Le
Manuel, pris isolément, est une sorte de catéchisme de la morale stoïcienne, un recueil de préceptes très succinctement expliqués et, ce qui est plus gênant, très peu justifiés. Pas étonnant qu'il ait beaucoup plu aux moines du Moyen-Âge et qu'il reste furieusement utile dans les dîners en ville.
Sur un sujet aussi important que la conduite de sa propre vie, comment pourrait-on s'en remettre à l'application de règles dont on ne peut juger le bien fondé que parce qu'un sage estampillé par la tradition nous les recommande, quand bien même on se sentirait, de par son caractère propre, du genre stoïque, "en harmonie" avec l'esprit général qui entoure ces règles?
Les "
Entretiens" du même auteur échappent assurément à cette réserve de par leur contenu, leur forme et leur ampleur. Au cas où ils nous auraient convaincu, conserver "sous la main" le
Manuel peut alors présenter l'intérêt d'un mémento. Pour ce qui me concerne, je le rapporterai à ma bibliothèque publique.
Dans la notice du
Manuel qu'offre l'édition de la bibliothèque de la Pléiade, il est indiqué que "quantité de passages du
Manuel n'ont aucune correspondance dans les
Entretiens tels que nous les lisons aujourd'hui", ce qui se comprend puisque seuls 4 livres des
Entretiens sur les 8 rédigés par Arrien ont été conservés.

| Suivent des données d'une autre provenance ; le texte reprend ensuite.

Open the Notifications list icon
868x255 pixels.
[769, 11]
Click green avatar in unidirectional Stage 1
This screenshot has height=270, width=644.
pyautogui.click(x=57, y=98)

La même notice précise, en trouvant ce fait curieux, que "lorsque Pascal se propose de réprouver, de façon d'ailleurs sévère, la doctrine d'
Epictète, c'est en général sur les
Entretiens qu'il se fonde; quand au contraire, il veut l'exalter, c'est le
Manuel qu'il invoque."
M'aventurant sur un terrain que je n'ai pas sérieusement balisé, je m'autorise cependant à remarquer que, sauf erreur de ma part, seul le
Manuel (XXXIV) aborde la question du plaisir pour souligner la joie de s'en abstenir et seuls les
Entretiens présentent le sage stoïcien comme le quasi-égal de Dieu, choses respectivement admirable et détestable pour notre philosophe du XVIIème.